Second: in a world where offending people appears to border on the illegal, the Hosemaster piles in. No one is safe."
--Joss Fowler "Vinolent.com"
14 comments:
Ron,
Nice little pun:
“Question. Which is the biggest fraud? Rudy #fakewine, Hosemaster as CW #funnyasclimatechange, or Riedel Coke glass #stuffmoronsbuy” — Eric Asimov, NYT wit
~~ Bob
Ron:
Did you develop your brain ripples by drinking Ripple? Inquiring minds want to know - well, we really don't give a hoot, but owl bet you're wishing I hadn't gone there...
George
I don't care what title is bestowed on you, the title of 5th Beatle is the only one that matters and that is Eddie Murphy's and his alone! She loves you, ya, ya, ya, [man].
I read these posts for the postscript comments. In other words, I'm going to stop jumping over to the Tim Atkin site to read the HoseMaster once a month. Those Brits don't post nearly as interesting comments as the Americans. What happened to their famous dry wit?
Ron My Love,
Congratulations love! I am so proud of you and um, I think I remember where your pants is...
You kill me but at least it's not softly, I like it jackhammery and side splitting.
I love you!
Hey Gang,
The first Monday of the month usually means I have far fewer common taters to deal with. I think I have as many readers, but the distance from here to Tim Atkin seems to make the comments dissipate into nothingness. A nice break for everyone.
This piece sprang directly from meetng Christy Canterbury MW in Healdsburg--a fabulously lovely woman, by the way--and asking if she and Tim Atkin could find a way to make me an Honorary MW. All the other worthless institutions give away degrees, why not Masters of Wine? Then, in a lightning bolt of inspiration, I decided that to lord it over Masters of Wine, I'm declare myself Commander of Wine! Christy liked it, so I'm blaming her.
Mike,
I'm not sure my comedy translates well into English.
Holy Cow!! You are now a COW!
In Canada, that is a Commander of Whine! (we spell differently here; we smell differently here, too).
For years I have been signing myself as Dean Tudor, MWW (Master of Whine Writing). The degree pays more in Canada than in the US.
My current whine is that the temp outside has been at least -5 Celsius since Dec 20, dipping as low as -26 in Niagara -- enough to kill off even the icewine grapes....
Dean,
Wow, that's colder than a Nat MacLean plagiarism. Hang in there, Dean.
That cucumber joke is my wife's favorite joke (except when she tells it, it's a potato).
Oh, my! That was some much needed relief from the grind. (Still can't post a comment to Tim's site from Chrome. Hmmmm.)
Of course, for the additional exams I read "Prostate" and "Rectal" at first. Seemed fittingly paired (like red wine and chocolate! - Insert Samantha snort here.) But the limmerick was lovely!
Master AND Commander, eh?
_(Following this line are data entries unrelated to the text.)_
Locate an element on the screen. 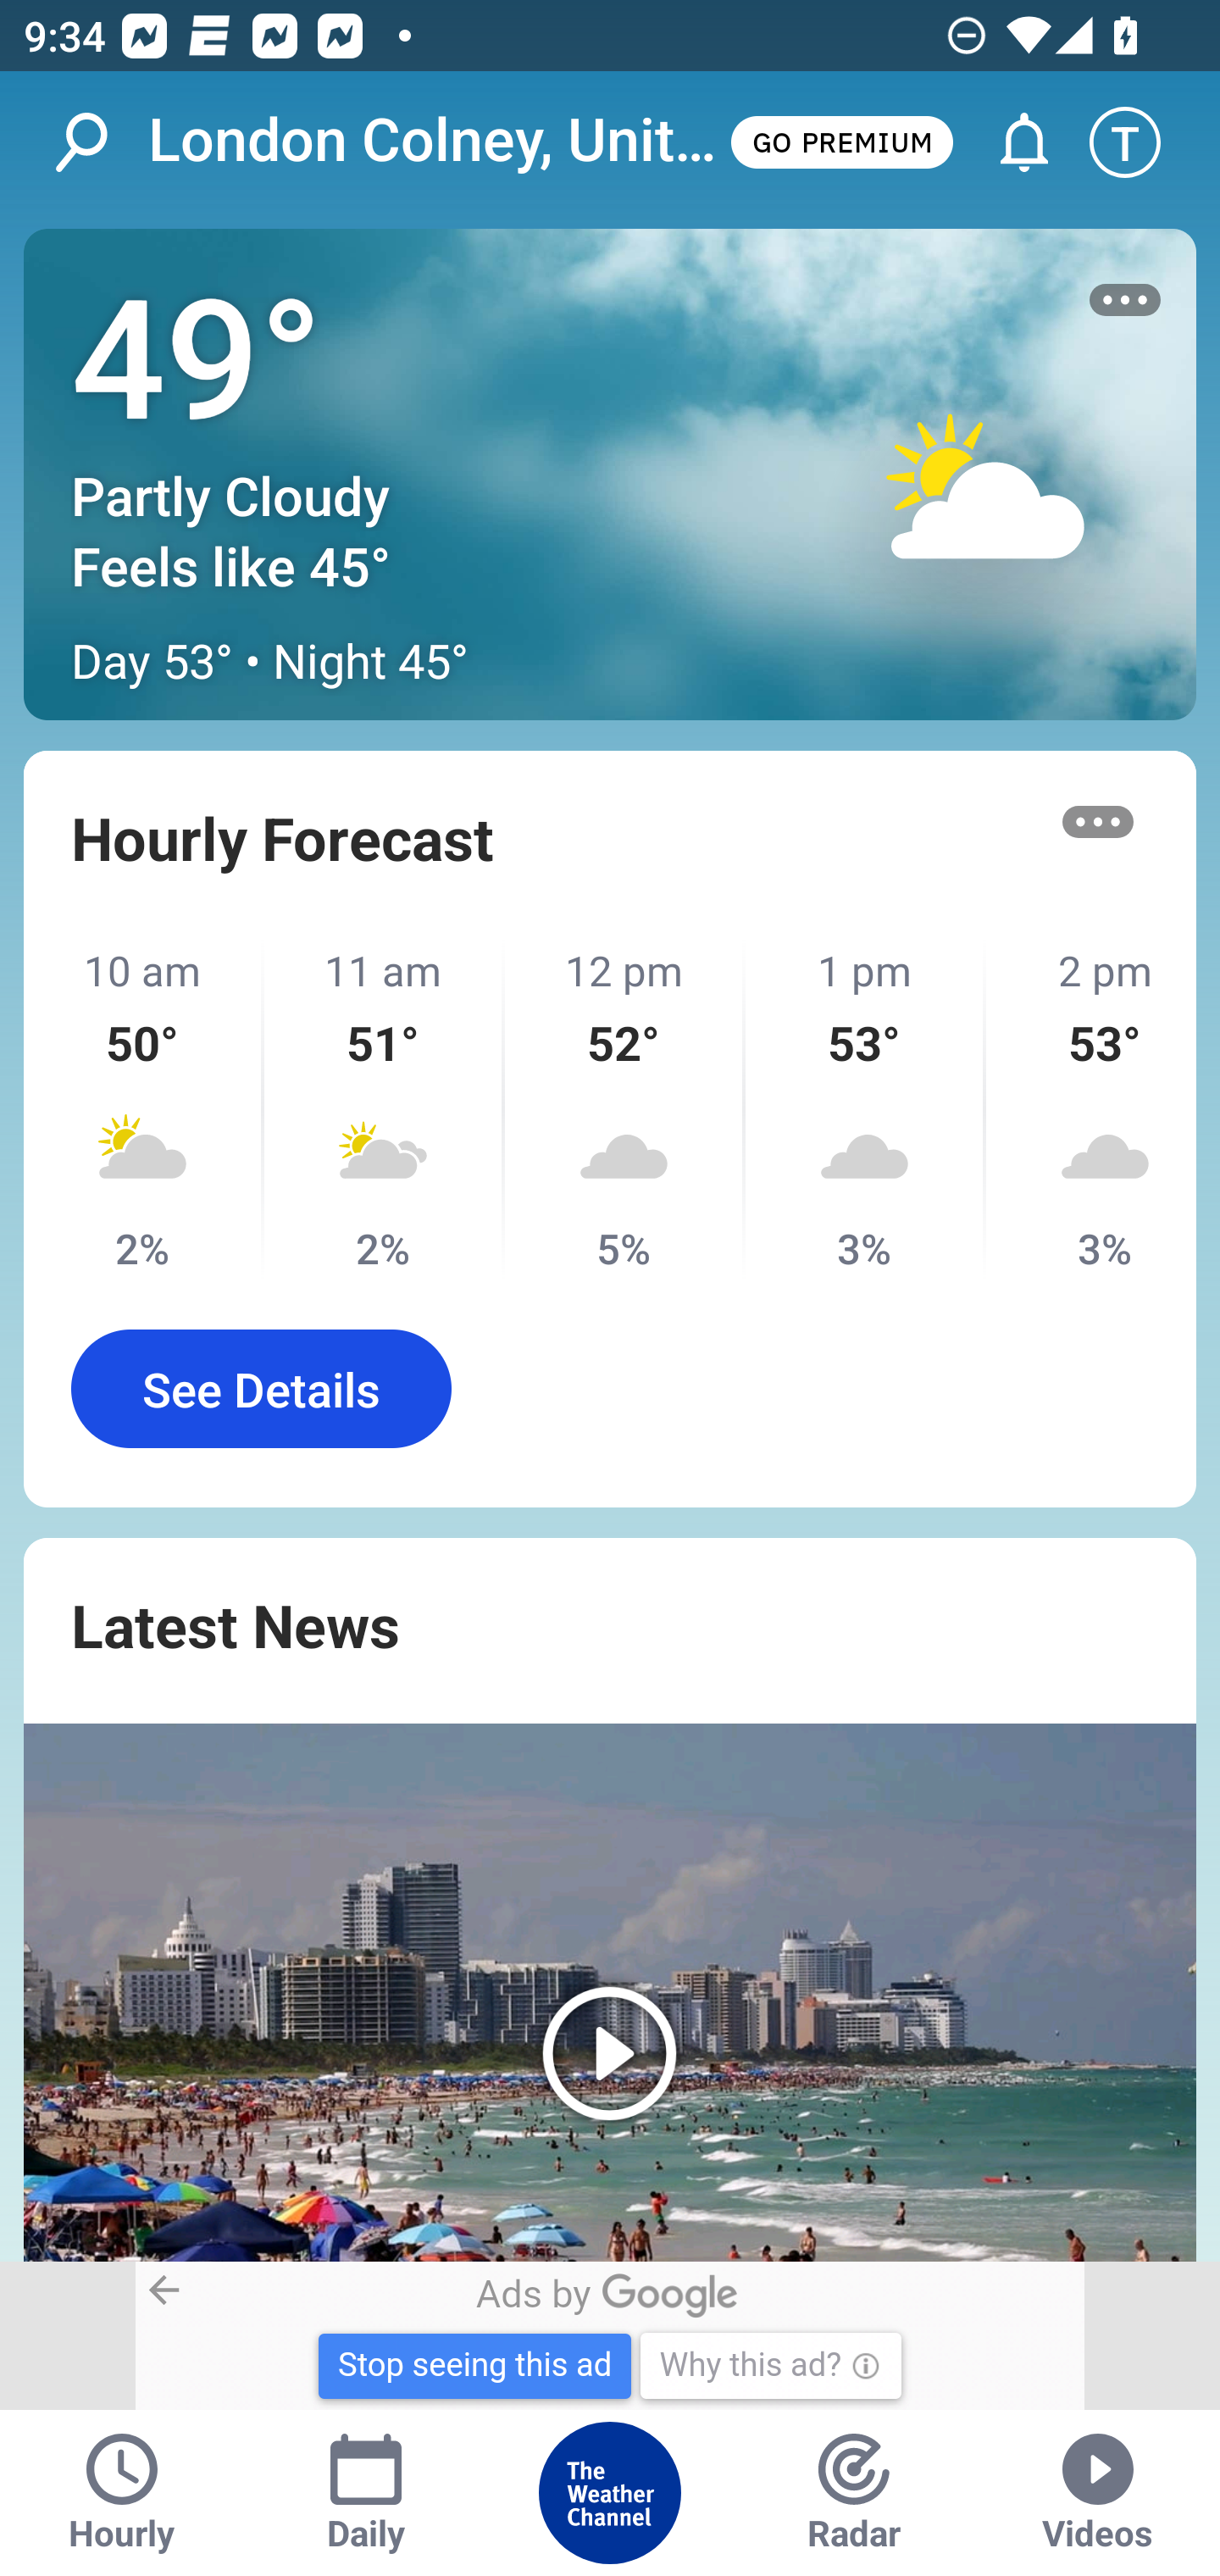 This screenshot has height=2576, width=1220. Search is located at coordinates (98, 142).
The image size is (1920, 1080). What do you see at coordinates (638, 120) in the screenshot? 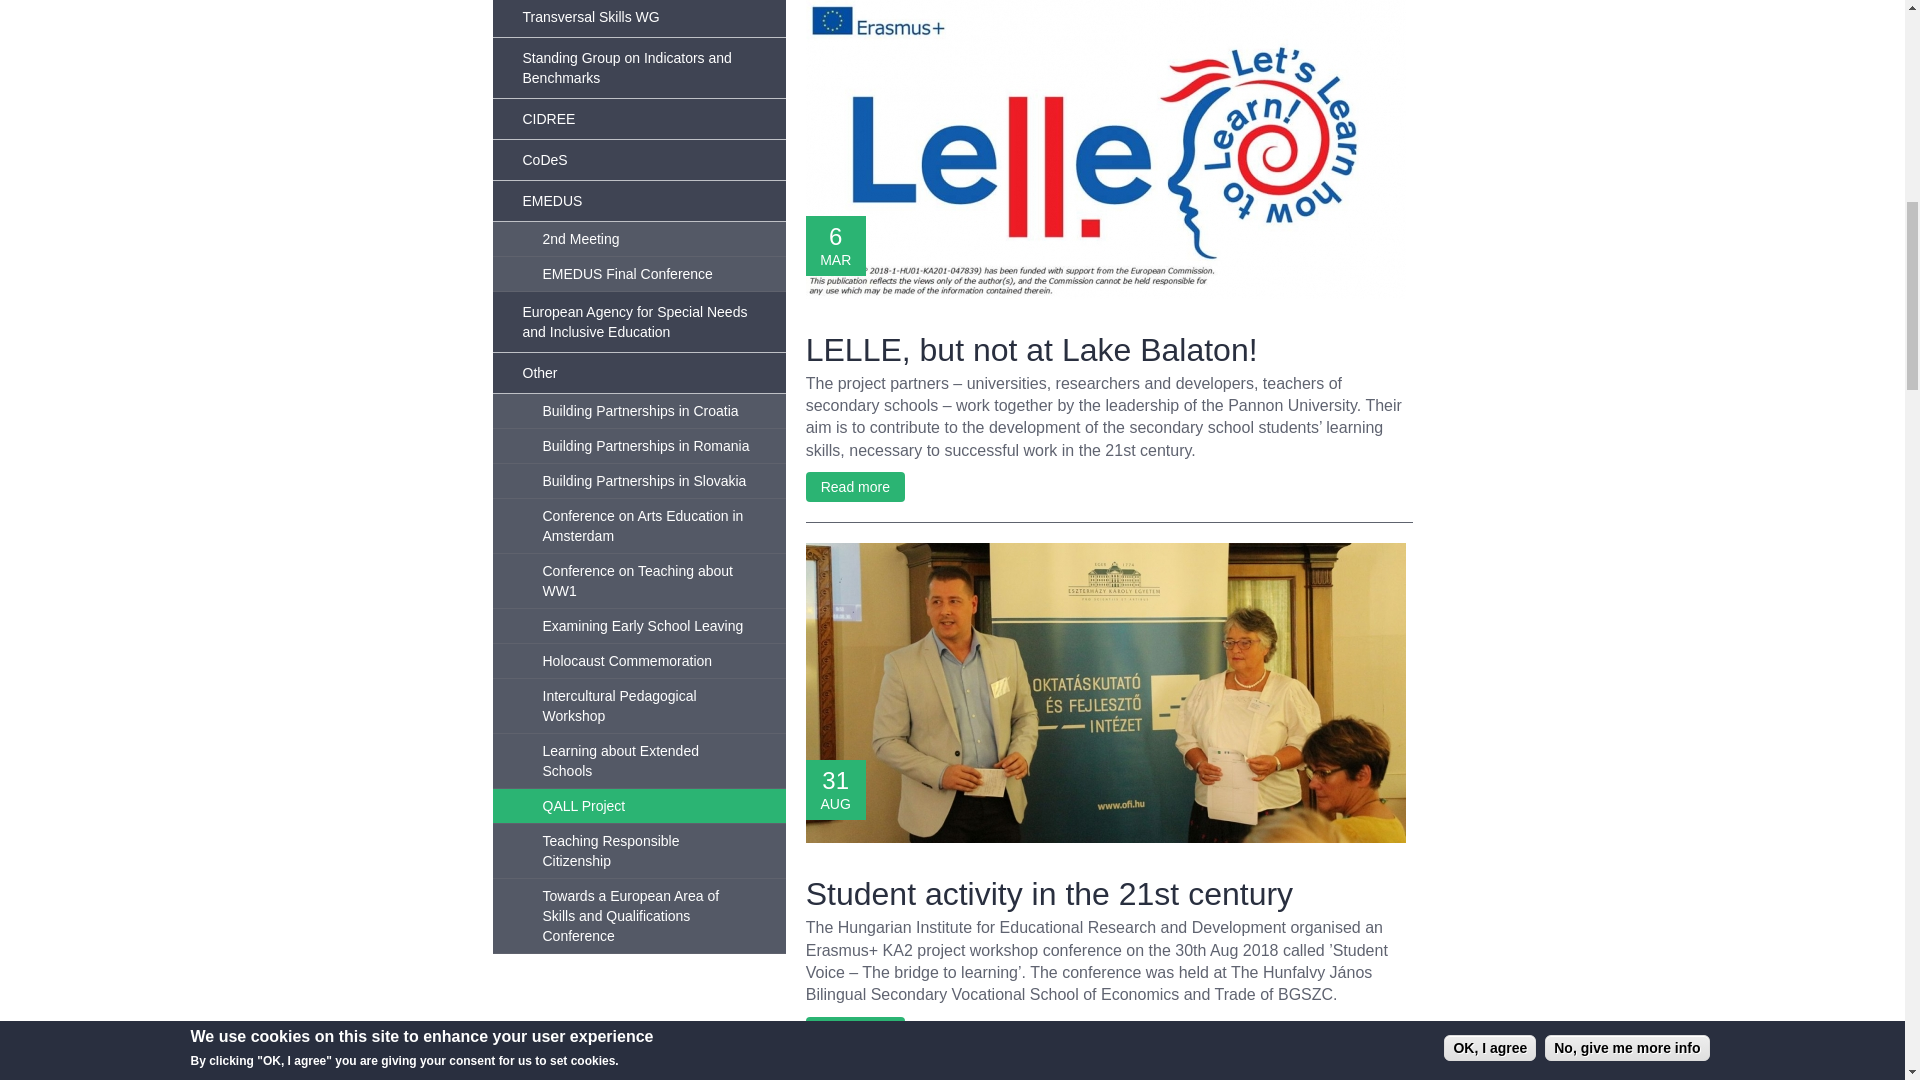
I see `CIDREE` at bounding box center [638, 120].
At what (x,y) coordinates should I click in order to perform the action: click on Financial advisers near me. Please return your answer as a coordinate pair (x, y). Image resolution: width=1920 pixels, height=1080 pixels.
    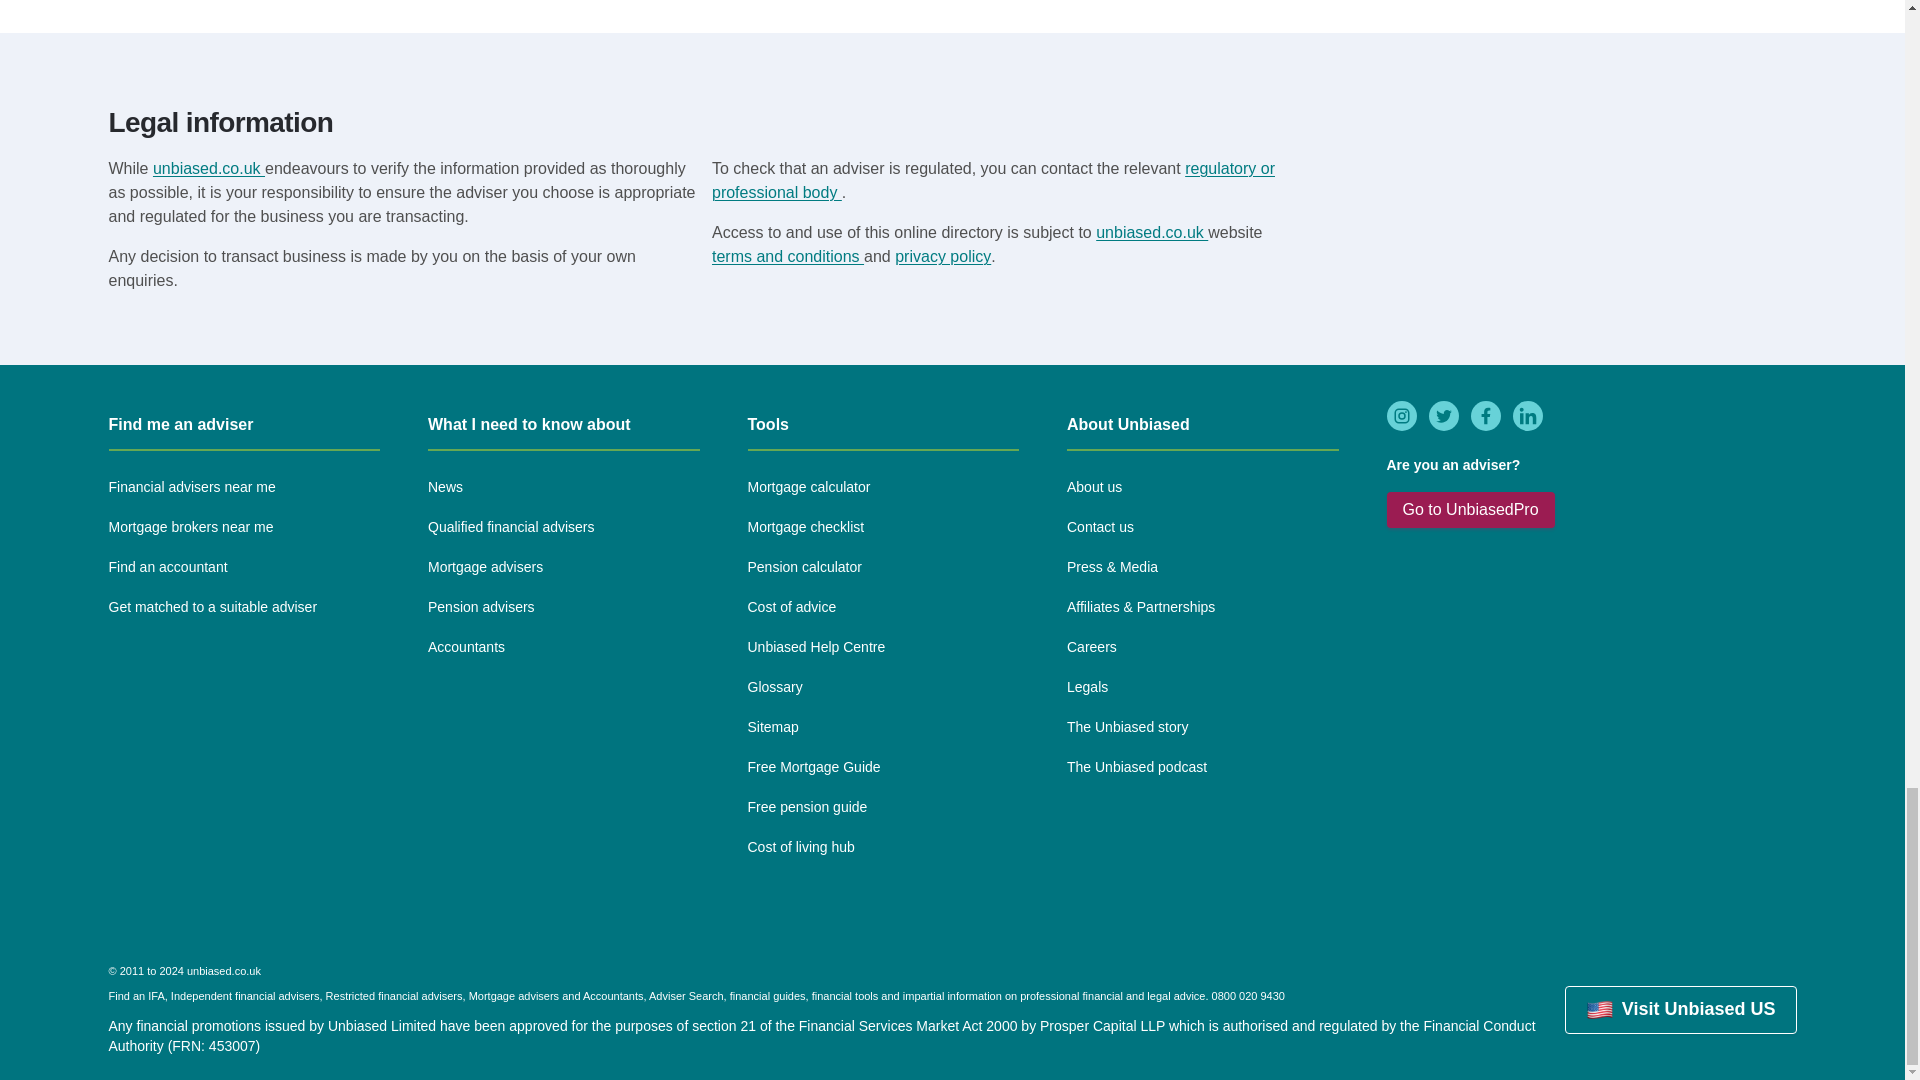
    Looking at the image, I should click on (190, 488).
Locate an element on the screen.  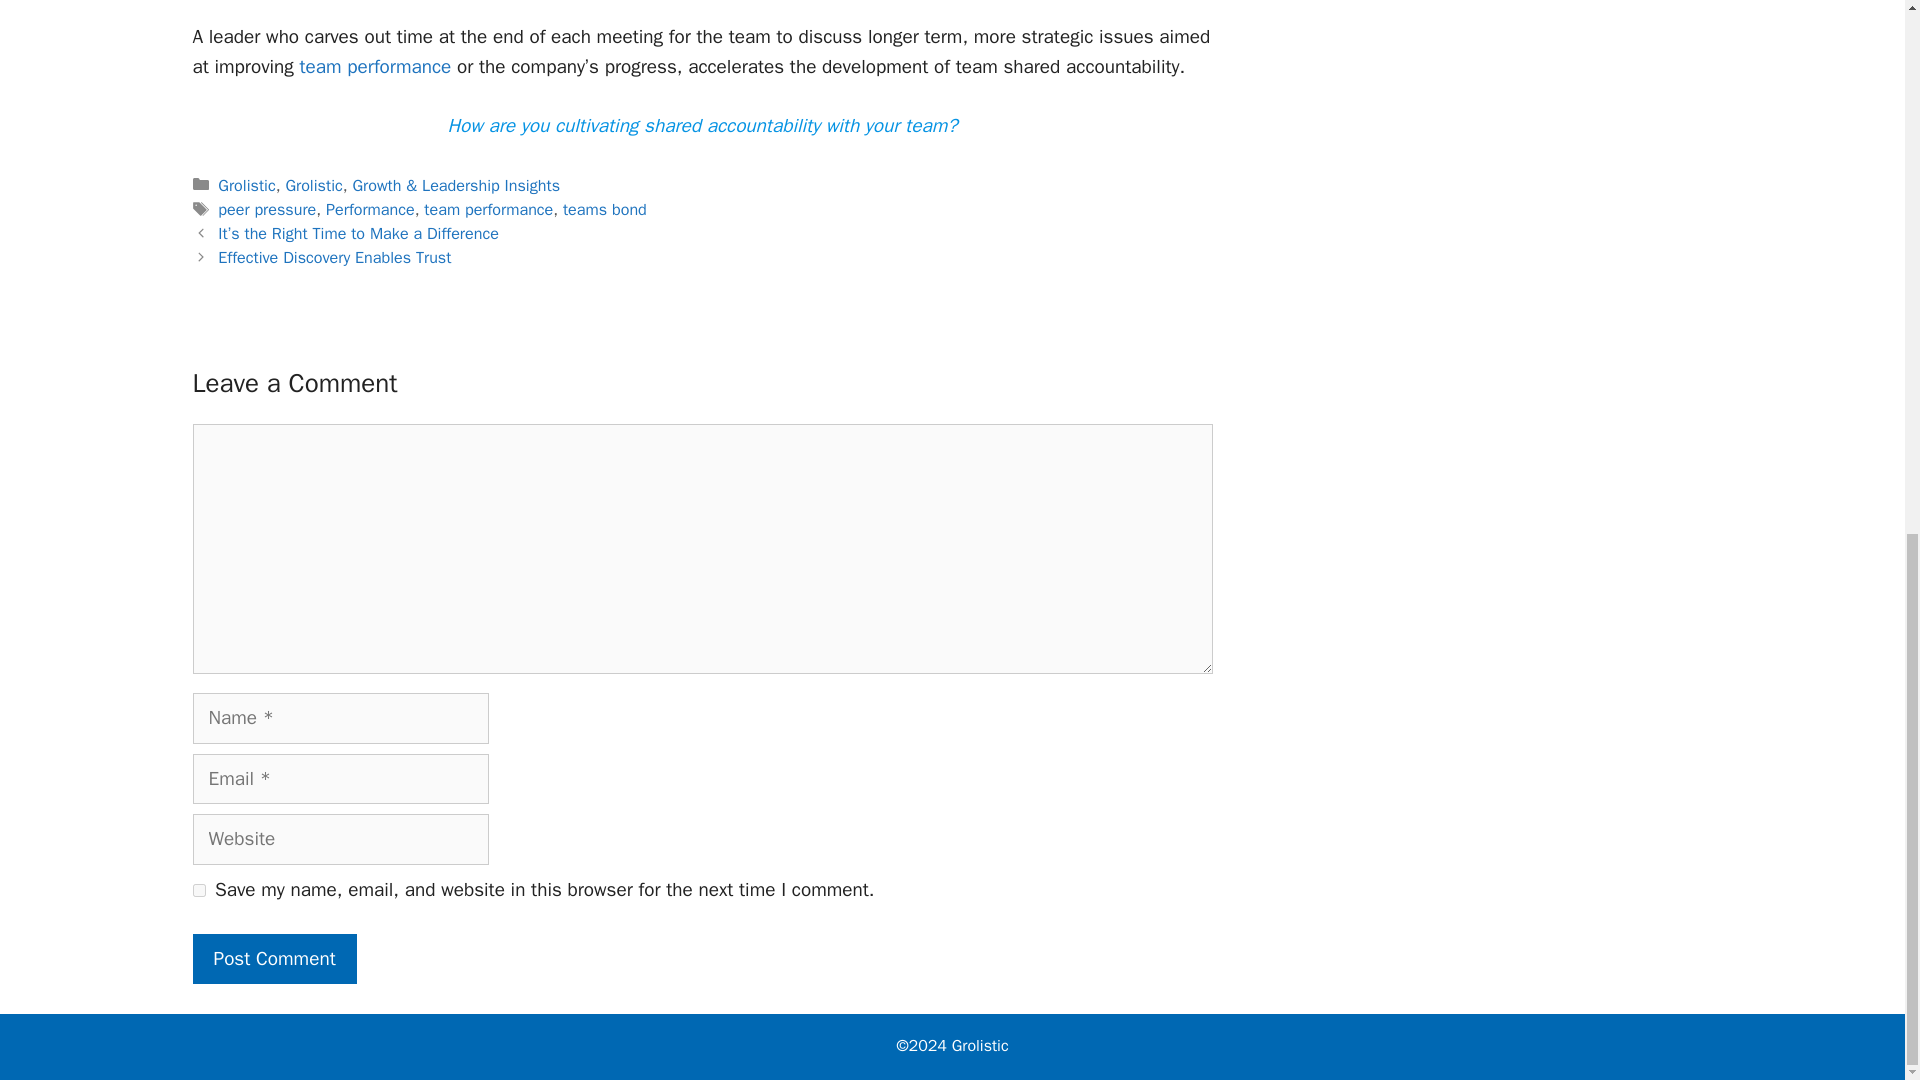
Grolistic is located at coordinates (312, 184).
To command wine, was one of the practical items on the exam turning water into wine?
Marcia Love,
I thought you'd decided to sit this one out. Glad you're here.
I was going to write a series of limericks about MW's, but decided one was enough. I know, not like me to be so restrained.
I don't command wine, Love, I command Masters of Wine. I can't turn water into wine, though I can turn MWs into the local authorities.
If you really want to impress people, turn an MW into a regular person
Gabe,
Well, I'm Commander of Wine! because, like Pinocchio, I hope one day to be a real live boy. At the moment, I'm made of hollow chocolate.